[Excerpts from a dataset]
• • • • • • •
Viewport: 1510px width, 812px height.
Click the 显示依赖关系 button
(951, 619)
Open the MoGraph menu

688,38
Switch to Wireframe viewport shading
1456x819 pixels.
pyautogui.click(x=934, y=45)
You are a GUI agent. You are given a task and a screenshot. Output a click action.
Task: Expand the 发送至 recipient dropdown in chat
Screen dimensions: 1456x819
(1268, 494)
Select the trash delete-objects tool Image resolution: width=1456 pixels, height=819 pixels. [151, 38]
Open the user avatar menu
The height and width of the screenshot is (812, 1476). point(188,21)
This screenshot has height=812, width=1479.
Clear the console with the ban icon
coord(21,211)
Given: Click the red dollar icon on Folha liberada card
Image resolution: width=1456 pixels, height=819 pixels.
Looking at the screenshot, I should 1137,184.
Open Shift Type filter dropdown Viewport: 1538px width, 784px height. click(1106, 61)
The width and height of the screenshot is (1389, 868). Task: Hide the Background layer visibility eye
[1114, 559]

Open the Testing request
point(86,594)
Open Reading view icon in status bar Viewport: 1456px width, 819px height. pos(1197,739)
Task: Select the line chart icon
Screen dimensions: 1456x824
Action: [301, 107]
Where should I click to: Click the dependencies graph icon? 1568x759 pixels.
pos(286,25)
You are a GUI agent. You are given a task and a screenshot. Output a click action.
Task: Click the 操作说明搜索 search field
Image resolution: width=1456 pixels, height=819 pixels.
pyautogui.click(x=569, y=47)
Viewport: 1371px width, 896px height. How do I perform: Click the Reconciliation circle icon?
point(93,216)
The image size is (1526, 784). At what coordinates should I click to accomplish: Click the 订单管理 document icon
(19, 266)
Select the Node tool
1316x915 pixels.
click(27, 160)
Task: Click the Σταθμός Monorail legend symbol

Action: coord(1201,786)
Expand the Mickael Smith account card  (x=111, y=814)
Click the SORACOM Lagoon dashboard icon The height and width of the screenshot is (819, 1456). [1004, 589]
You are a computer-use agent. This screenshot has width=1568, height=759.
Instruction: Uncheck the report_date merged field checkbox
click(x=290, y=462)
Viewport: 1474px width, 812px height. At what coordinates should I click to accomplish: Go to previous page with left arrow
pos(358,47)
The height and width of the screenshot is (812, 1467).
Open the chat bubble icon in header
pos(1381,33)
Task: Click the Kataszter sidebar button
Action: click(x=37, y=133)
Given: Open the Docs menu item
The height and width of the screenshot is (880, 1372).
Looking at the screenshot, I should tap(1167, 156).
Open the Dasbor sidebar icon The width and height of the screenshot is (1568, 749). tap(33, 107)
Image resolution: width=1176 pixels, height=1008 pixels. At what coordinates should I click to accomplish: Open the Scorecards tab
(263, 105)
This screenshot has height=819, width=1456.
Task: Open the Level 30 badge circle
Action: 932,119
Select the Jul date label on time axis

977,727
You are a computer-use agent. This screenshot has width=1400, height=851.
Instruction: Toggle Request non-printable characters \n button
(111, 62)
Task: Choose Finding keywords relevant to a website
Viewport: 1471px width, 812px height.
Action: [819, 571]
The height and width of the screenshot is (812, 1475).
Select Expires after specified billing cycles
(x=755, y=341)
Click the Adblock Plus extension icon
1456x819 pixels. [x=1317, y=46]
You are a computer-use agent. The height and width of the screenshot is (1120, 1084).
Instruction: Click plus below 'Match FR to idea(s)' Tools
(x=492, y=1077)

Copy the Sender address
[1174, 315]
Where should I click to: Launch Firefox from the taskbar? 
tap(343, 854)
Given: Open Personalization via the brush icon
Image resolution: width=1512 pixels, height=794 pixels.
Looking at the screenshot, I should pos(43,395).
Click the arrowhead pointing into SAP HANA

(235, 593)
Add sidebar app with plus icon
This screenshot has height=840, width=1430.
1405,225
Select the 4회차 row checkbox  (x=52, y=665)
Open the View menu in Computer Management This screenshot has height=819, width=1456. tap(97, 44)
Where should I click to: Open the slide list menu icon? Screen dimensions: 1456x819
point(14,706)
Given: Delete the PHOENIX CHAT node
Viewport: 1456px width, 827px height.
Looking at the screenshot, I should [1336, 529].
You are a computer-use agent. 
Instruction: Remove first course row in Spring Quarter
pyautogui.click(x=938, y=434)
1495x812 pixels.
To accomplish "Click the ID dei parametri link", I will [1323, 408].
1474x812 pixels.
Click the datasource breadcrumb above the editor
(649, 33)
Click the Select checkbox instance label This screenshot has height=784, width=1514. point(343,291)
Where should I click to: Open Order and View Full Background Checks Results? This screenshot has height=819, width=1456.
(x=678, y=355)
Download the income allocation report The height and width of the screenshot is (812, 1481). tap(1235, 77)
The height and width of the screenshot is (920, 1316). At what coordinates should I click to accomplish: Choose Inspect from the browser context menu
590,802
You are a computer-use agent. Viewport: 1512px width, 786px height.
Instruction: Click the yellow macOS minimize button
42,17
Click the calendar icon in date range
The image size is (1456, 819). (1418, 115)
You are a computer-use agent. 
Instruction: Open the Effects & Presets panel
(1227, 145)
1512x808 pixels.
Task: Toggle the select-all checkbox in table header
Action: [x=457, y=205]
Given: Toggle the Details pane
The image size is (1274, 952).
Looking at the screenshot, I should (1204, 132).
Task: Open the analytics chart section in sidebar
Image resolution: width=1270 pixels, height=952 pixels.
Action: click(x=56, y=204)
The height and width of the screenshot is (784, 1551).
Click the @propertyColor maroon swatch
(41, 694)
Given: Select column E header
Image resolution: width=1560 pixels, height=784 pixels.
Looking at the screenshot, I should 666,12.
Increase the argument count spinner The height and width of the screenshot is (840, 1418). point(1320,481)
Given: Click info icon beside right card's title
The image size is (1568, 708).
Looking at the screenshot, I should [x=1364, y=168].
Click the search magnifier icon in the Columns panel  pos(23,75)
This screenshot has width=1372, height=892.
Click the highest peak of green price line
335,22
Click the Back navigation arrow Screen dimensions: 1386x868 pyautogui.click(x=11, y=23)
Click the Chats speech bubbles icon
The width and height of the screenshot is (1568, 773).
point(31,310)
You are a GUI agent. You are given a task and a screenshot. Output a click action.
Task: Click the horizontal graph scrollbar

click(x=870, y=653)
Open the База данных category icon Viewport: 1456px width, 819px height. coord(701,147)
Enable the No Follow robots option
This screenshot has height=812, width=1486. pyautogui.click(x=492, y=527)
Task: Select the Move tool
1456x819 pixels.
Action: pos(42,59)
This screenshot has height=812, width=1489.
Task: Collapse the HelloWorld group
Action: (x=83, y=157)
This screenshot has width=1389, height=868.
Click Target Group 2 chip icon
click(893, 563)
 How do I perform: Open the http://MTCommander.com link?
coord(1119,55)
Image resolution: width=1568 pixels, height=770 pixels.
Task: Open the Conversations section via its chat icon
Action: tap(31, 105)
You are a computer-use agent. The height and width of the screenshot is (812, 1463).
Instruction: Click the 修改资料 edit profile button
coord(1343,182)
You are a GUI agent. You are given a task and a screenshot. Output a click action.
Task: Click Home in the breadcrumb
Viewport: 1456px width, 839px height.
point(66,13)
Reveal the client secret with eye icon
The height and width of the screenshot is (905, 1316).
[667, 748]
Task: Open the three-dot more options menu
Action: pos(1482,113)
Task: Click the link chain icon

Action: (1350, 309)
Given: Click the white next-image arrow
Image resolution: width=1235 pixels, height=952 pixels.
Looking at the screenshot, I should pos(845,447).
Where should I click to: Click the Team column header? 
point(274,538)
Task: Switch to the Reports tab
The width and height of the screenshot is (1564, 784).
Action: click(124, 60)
• • • • • • •
# WHAT IS EXPECTED
All the entries above need to be repeated word for word.

# TASK ANSWER
Viewport: 1510px width, 812px height.
Click the 显示依赖关系 button
(951, 619)
Open the MoGraph menu

688,38
Switch to Wireframe viewport shading
1456x819 pixels.
pyautogui.click(x=934, y=45)
You are a GUI agent. You are given a task and a screenshot. Output a click action.
Task: Expand the 发送至 recipient dropdown in chat
Screen dimensions: 1456x819
(1268, 494)
Select the trash delete-objects tool Image resolution: width=1456 pixels, height=819 pixels. [151, 38]
Open the user avatar menu
The height and width of the screenshot is (812, 1476). point(188,21)
This screenshot has height=812, width=1479.
Clear the console with the ban icon
coord(21,211)
Given: Click the red dollar icon on Folha liberada card
Image resolution: width=1456 pixels, height=819 pixels.
Looking at the screenshot, I should 1137,184.
Open Shift Type filter dropdown Viewport: 1538px width, 784px height. click(1106, 61)
The width and height of the screenshot is (1389, 868). Task: Hide the Background layer visibility eye
[1114, 559]

Open the Testing request
point(86,594)
Open Reading view icon in status bar Viewport: 1456px width, 819px height. pos(1197,739)
Task: Select the line chart icon
Screen dimensions: 1456x824
Action: [301, 107]
Where should I click to: Click the dependencies graph icon? 1568x759 pixels.
pos(286,25)
You are a GUI agent. You are given a task and a screenshot. Output a click action.
Task: Click the 操作说明搜索 search field
Image resolution: width=1456 pixels, height=819 pixels.
pyautogui.click(x=569, y=47)
Viewport: 1371px width, 896px height. How do I perform: Click the Reconciliation circle icon?
point(93,216)
The image size is (1526, 784). At what coordinates should I click to accomplish: Click the 订单管理 document icon
(19, 266)
Select the Node tool
1316x915 pixels.
click(27, 160)
Task: Click the Σταθμός Monorail legend symbol

Action: coord(1201,786)
Expand the Mickael Smith account card  (x=111, y=814)
Click the SORACOM Lagoon dashboard icon The height and width of the screenshot is (819, 1456). [1004, 589]
You are a computer-use agent. This screenshot has width=1568, height=759.
Instruction: Uncheck the report_date merged field checkbox
click(x=290, y=462)
Viewport: 1474px width, 812px height. At what coordinates should I click to accomplish: Go to previous page with left arrow
pos(358,47)
The height and width of the screenshot is (812, 1467).
Open the chat bubble icon in header
pos(1381,33)
Task: Click the Kataszter sidebar button
Action: click(x=37, y=133)
Given: Open the Docs menu item
The height and width of the screenshot is (880, 1372).
Looking at the screenshot, I should tap(1167, 156).
Open the Dasbor sidebar icon The width and height of the screenshot is (1568, 749). tap(33, 107)
Image resolution: width=1176 pixels, height=1008 pixels. At what coordinates should I click to accomplish: Open the Scorecards tab
(263, 105)
This screenshot has height=819, width=1456.
Task: Open the Level 30 badge circle
Action: 932,119
Select the Jul date label on time axis

977,727
You are a computer-use agent. This screenshot has width=1400, height=851.
Instruction: Toggle Request non-printable characters \n button
(111, 62)
Task: Choose Finding keywords relevant to a website
Viewport: 1471px width, 812px height.
Action: [819, 571]
The height and width of the screenshot is (812, 1475).
Select Expires after specified billing cycles
(x=755, y=341)
Click the Adblock Plus extension icon
1456x819 pixels. [x=1317, y=46]
You are a computer-use agent. The height and width of the screenshot is (1120, 1084).
Instruction: Click plus below 'Match FR to idea(s)' Tools
(x=492, y=1077)

Copy the Sender address
[1174, 315]
Where should I click to: Launch Firefox from the taskbar? 
tap(343, 854)
Given: Open Personalization via the brush icon
Image resolution: width=1512 pixels, height=794 pixels.
Looking at the screenshot, I should pos(43,395).
Click the arrowhead pointing into SAP HANA

(235, 593)
Add sidebar app with plus icon
This screenshot has height=840, width=1430.
1405,225
Select the 4회차 row checkbox  (x=52, y=665)
Open the View menu in Computer Management This screenshot has height=819, width=1456. tap(97, 44)
Where should I click to: Open the slide list menu icon? Screen dimensions: 1456x819
point(14,706)
Given: Delete the PHOENIX CHAT node
Viewport: 1456px width, 827px height.
Looking at the screenshot, I should [1336, 529].
You are a computer-use agent. 
Instruction: Remove first course row in Spring Quarter
pyautogui.click(x=938, y=434)
1495x812 pixels.
To accomplish "Click the ID dei parametri link", I will [1323, 408].
1474x812 pixels.
Click the datasource breadcrumb above the editor
(649, 33)
Click the Select checkbox instance label This screenshot has height=784, width=1514. point(343,291)
Where should I click to: Open Order and View Full Background Checks Results? This screenshot has height=819, width=1456.
(x=678, y=355)
Download the income allocation report The height and width of the screenshot is (812, 1481). tap(1235, 77)
The height and width of the screenshot is (920, 1316). At what coordinates should I click to accomplish: Choose Inspect from the browser context menu
590,802
You are a computer-use agent. Viewport: 1512px width, 786px height.
Instruction: Click the yellow macOS minimize button
42,17
Click the calendar icon in date range
The image size is (1456, 819). (1418, 115)
You are a computer-use agent. 
Instruction: Open the Effects & Presets panel
(1227, 145)
1512x808 pixels.
Task: Toggle the select-all checkbox in table header
Action: [x=457, y=205]
Given: Toggle the Details pane
The image size is (1274, 952).
Looking at the screenshot, I should (1204, 132).
Task: Open the analytics chart section in sidebar
Image resolution: width=1270 pixels, height=952 pixels.
Action: click(x=56, y=204)
The height and width of the screenshot is (784, 1551).
Click the @propertyColor maroon swatch
(41, 694)
Given: Select column E header
Image resolution: width=1560 pixels, height=784 pixels.
Looking at the screenshot, I should 666,12.
Increase the argument count spinner The height and width of the screenshot is (840, 1418). point(1320,481)
Given: Click info icon beside right card's title
The image size is (1568, 708).
Looking at the screenshot, I should [x=1364, y=168].
Click the search magnifier icon in the Columns panel  pos(23,75)
This screenshot has width=1372, height=892.
Click the highest peak of green price line
335,22
Click the Back navigation arrow Screen dimensions: 1386x868 pyautogui.click(x=11, y=23)
Click the Chats speech bubbles icon
The width and height of the screenshot is (1568, 773).
point(31,310)
You are a GUI agent. You are given a task and a screenshot. Output a click action.
Task: Click the horizontal graph scrollbar

click(x=870, y=653)
Open the База данных category icon Viewport: 1456px width, 819px height. coord(701,147)
Enable the No Follow robots option
This screenshot has height=812, width=1486. pyautogui.click(x=492, y=527)
Task: Select the Move tool
1456x819 pixels.
Action: pos(42,59)
This screenshot has height=812, width=1489.
Task: Collapse the HelloWorld group
Action: (x=83, y=157)
This screenshot has width=1389, height=868.
Click Target Group 2 chip icon
click(893, 563)
 How do I perform: Open the http://MTCommander.com link?
coord(1119,55)
Image resolution: width=1568 pixels, height=770 pixels.
Task: Open the Conversations section via its chat icon
Action: tap(31, 105)
You are a computer-use agent. The height and width of the screenshot is (812, 1463).
Instruction: Click the 修改资料 edit profile button
coord(1343,182)
You are a GUI agent. You are given a task and a screenshot. Output a click action.
Task: Click Home in the breadcrumb
Viewport: 1456px width, 839px height.
point(66,13)
Reveal the client secret with eye icon
The height and width of the screenshot is (905, 1316).
[667, 748]
Task: Open the three-dot more options menu
Action: pos(1482,113)
Task: Click the link chain icon

Action: (1350, 309)
Given: Click the white next-image arrow
Image resolution: width=1235 pixels, height=952 pixels.
Looking at the screenshot, I should pos(845,447).
Where should I click to: Click the Team column header? 
point(274,538)
Task: Switch to the Reports tab
The width and height of the screenshot is (1564, 784).
Action: click(124, 60)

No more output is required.